Located only a few degrees away from the above galaxy trio, the comet 2009P1 Garradd has continued to put on a good show.  Discovered nearly 2.5 years ago, it has remained just below naked-eye visibility since last fall.  Even now it is about as close as it will get to the earth (1.25 times the earth-sun distance) and is visible in binoculars in a dark sky.  With a modest exposure - here 5 stacked 3 minute exposures, show the comet's motion in the 15 minutes (I stacked the comet image, so the stars are trailed), as well as the comet's 2 tails.  While most comets are lucky to have one tail, this one has a bluish ion tail that is pushed straight back by the solar wind.  The yellowish tail is if larger particles that trail behind the comet as it moves in its orbit.  When the earth is close to the comet's orbital plane, both tails can be seen, often pointing in different directions!
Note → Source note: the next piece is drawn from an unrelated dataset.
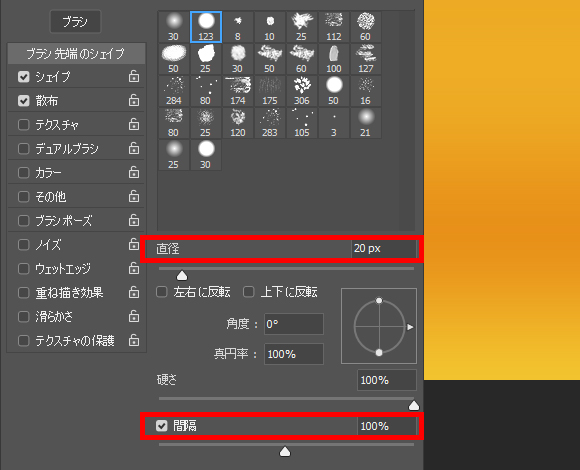Select the brush preset labeled 306
Screen dimensions: 580x470
pos(301,91)

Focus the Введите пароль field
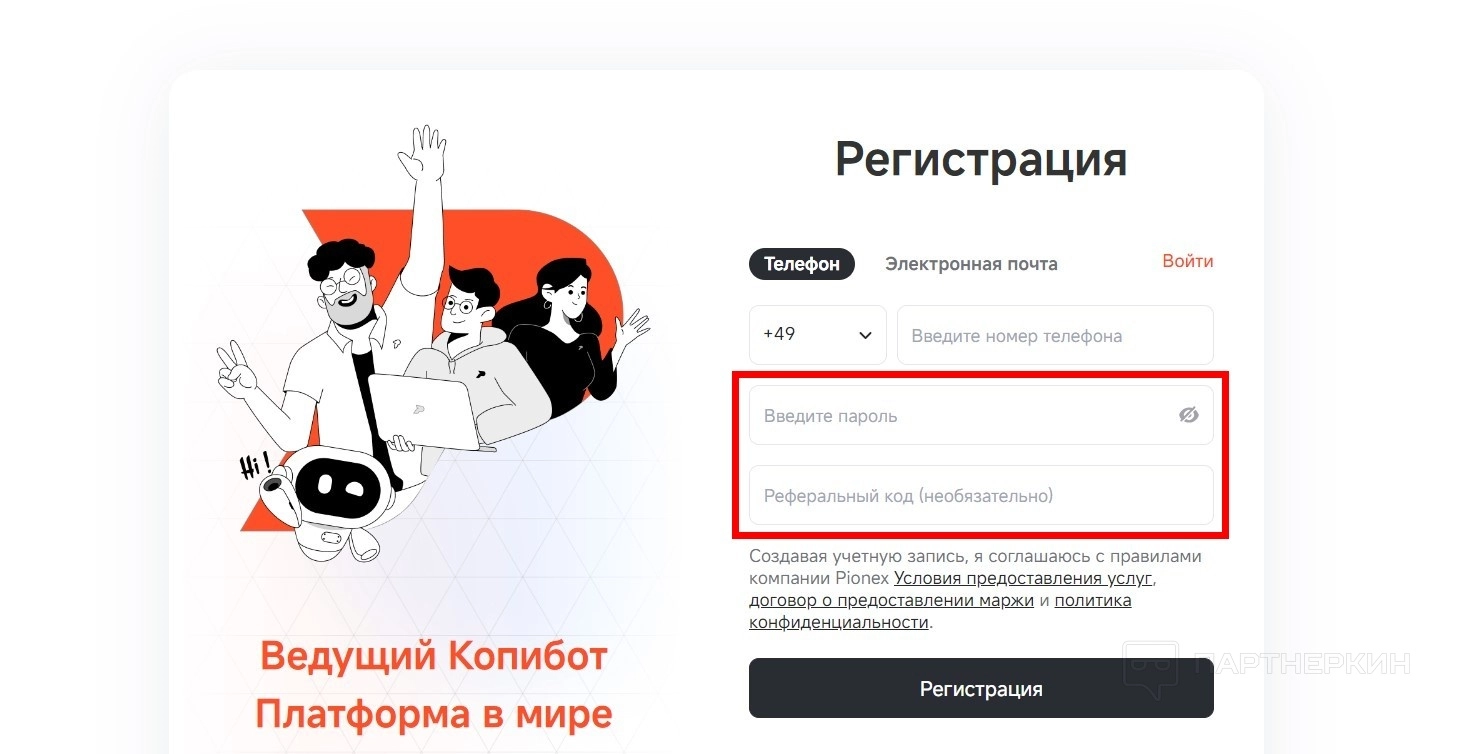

Finally, the big news in the previous week (16 March discovery) was a bright supernova in the galaxy Messier 95.  Located about 35 million light years away the supernova is shining with a brightness that is a large percentage of the entire galaxy!  There is no way that an amateur sized telescope can spot a single star at that distance, yet this supernova can be easily seen in an 8" telescope.  With the 106mm Takahashi (530mm focal length), you get not only Messier 95, but also its neighbor M96 and another galaxy cluster in the upper left of the field.  This is 12 minutes of total exposure with 4 frames.  Now near maximum brightness, in the next few weeks the supernova will start to fade, and it will become invisible to us inside of 4 or 5 months with this telescope, at least.

Those were our observing highlights from last Friday.  Thanks to the Nightly Observing Program/NOAO/NSF for access to the 20" telescope.  It is a spectacular venue and I'll try to schedule these after-hours sessions in the future as my and its schedule permits.